>> Start Exercise materials

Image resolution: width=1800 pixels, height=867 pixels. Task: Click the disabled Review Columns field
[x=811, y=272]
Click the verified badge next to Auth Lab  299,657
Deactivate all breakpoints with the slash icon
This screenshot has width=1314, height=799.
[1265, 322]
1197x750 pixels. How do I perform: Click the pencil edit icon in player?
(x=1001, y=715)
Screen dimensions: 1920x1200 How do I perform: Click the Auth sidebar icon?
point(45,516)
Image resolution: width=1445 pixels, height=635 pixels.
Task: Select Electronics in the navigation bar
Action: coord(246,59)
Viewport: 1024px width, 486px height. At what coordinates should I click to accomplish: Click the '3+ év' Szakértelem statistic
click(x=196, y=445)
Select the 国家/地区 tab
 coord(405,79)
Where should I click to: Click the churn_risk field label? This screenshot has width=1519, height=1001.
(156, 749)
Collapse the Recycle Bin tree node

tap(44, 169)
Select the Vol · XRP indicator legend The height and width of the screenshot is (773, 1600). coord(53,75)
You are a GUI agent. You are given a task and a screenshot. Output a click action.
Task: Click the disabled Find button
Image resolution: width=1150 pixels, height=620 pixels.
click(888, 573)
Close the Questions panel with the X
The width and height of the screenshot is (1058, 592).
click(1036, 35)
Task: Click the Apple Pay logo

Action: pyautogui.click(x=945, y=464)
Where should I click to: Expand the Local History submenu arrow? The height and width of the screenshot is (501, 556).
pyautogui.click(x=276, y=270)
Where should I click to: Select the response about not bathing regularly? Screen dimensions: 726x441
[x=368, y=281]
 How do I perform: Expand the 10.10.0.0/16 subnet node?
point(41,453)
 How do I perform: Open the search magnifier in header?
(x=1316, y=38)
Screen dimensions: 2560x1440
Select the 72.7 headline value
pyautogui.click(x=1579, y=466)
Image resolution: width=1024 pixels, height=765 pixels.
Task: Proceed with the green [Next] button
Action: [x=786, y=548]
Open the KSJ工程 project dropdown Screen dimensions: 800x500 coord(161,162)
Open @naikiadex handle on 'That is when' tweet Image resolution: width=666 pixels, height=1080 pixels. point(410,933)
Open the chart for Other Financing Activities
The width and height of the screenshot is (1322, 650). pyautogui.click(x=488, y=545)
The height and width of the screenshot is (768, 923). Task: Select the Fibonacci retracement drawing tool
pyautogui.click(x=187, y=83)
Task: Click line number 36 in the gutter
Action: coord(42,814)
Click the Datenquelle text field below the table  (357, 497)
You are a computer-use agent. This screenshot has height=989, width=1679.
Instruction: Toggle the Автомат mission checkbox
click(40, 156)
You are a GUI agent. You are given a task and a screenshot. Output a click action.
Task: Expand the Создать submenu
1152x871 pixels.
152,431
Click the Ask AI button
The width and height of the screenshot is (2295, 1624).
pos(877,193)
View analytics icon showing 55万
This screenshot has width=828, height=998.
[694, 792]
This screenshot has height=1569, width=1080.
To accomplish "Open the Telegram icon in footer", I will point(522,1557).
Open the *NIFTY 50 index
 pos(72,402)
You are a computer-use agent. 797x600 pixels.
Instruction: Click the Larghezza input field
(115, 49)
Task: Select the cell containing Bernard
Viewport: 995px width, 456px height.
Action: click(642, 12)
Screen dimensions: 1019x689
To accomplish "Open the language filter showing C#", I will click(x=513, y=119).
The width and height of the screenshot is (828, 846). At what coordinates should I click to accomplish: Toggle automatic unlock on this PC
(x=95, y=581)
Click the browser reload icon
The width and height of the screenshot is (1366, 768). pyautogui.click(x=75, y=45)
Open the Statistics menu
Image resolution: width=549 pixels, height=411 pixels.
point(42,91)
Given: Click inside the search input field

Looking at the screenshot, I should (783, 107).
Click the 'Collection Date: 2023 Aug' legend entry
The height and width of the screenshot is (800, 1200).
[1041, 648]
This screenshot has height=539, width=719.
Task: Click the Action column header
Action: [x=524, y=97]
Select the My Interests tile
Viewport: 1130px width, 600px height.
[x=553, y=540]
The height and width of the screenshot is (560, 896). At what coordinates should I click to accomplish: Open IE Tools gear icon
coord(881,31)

>> End Exercise materials

Aim of the task - Swap "Apple Pay" for "Google Pay" everywhere in the data above and reproduce all of it, leaving every other word and line unchanged.

Exercise output -
Image resolution: width=1800 pixels, height=867 pixels. Task: Click the disabled Review Columns field
[x=811, y=272]
Click the verified badge next to Auth Lab  299,657
Deactivate all breakpoints with the slash icon
This screenshot has width=1314, height=799.
[1265, 322]
1197x750 pixels. How do I perform: Click the pencil edit icon in player?
(x=1001, y=715)
Screen dimensions: 1920x1200 How do I perform: Click the Auth sidebar icon?
point(45,516)
Image resolution: width=1445 pixels, height=635 pixels.
Task: Select Electronics in the navigation bar
Action: coord(246,59)
Viewport: 1024px width, 486px height. At what coordinates should I click to accomplish: Click the '3+ év' Szakértelem statistic
click(x=196, y=445)
Select the 国家/地区 tab
 coord(405,79)
Where should I click to: Click the churn_risk field label? This screenshot has width=1519, height=1001.
(156, 749)
Collapse the Recycle Bin tree node

tap(44, 169)
Select the Vol · XRP indicator legend The height and width of the screenshot is (773, 1600). coord(53,75)
You are a GUI agent. You are given a task and a screenshot. Output a click action.
Task: Click the disabled Find button
Image resolution: width=1150 pixels, height=620 pixels.
click(888, 573)
Close the Questions panel with the X
The width and height of the screenshot is (1058, 592).
click(1036, 35)
Task: Click the Google Pay logo

Action: pyautogui.click(x=945, y=464)
Where should I click to: Expand the Local History submenu arrow? The height and width of the screenshot is (501, 556).
pyautogui.click(x=276, y=270)
Where should I click to: Select the response about not bathing regularly? Screen dimensions: 726x441
[x=368, y=281]
 How do I perform: Expand the 10.10.0.0/16 subnet node?
point(41,453)
 How do I perform: Open the search magnifier in header?
(x=1316, y=38)
Screen dimensions: 2560x1440
Select the 72.7 headline value
pyautogui.click(x=1579, y=466)
Image resolution: width=1024 pixels, height=765 pixels.
Task: Proceed with the green [Next] button
Action: [x=786, y=548]
Open the KSJ工程 project dropdown Screen dimensions: 800x500 coord(161,162)
Open @naikiadex handle on 'That is when' tweet Image resolution: width=666 pixels, height=1080 pixels. point(410,933)
Open the chart for Other Financing Activities
The width and height of the screenshot is (1322, 650). pyautogui.click(x=488, y=545)
The height and width of the screenshot is (768, 923). Task: Select the Fibonacci retracement drawing tool
pyautogui.click(x=187, y=83)
Task: Click line number 36 in the gutter
Action: coord(42,814)
Click the Datenquelle text field below the table  (357, 497)
You are a computer-use agent. This screenshot has height=989, width=1679.
Instruction: Toggle the Автомат mission checkbox
click(40, 156)
You are a GUI agent. You are given a task and a screenshot. Output a click action.
Task: Expand the Создать submenu
1152x871 pixels.
152,431
Click the Ask AI button
The width and height of the screenshot is (2295, 1624).
pos(877,193)
View analytics icon showing 55万
This screenshot has width=828, height=998.
[694, 792]
This screenshot has height=1569, width=1080.
To accomplish "Open the Telegram icon in footer", I will point(522,1557).
Open the *NIFTY 50 index
 pos(72,402)
You are a computer-use agent. 797x600 pixels.
Instruction: Click the Larghezza input field
(115, 49)
Task: Select the cell containing Bernard
Viewport: 995px width, 456px height.
Action: click(642, 12)
Screen dimensions: 1019x689
To accomplish "Open the language filter showing C#", I will click(x=513, y=119).
The width and height of the screenshot is (828, 846). At what coordinates should I click to accomplish: Toggle automatic unlock on this PC
(x=95, y=581)
Click the browser reload icon
The width and height of the screenshot is (1366, 768). pyautogui.click(x=75, y=45)
Open the Statistics menu
Image resolution: width=549 pixels, height=411 pixels.
point(42,91)
Given: Click inside the search input field

Looking at the screenshot, I should (783, 107).
Click the 'Collection Date: 2023 Aug' legend entry
The height and width of the screenshot is (800, 1200).
[1041, 648]
This screenshot has height=539, width=719.
Task: Click the Action column header
Action: [x=524, y=97]
Select the My Interests tile
Viewport: 1130px width, 600px height.
[x=553, y=540]
The height and width of the screenshot is (560, 896). At what coordinates should I click to accomplish: Open IE Tools gear icon
coord(881,31)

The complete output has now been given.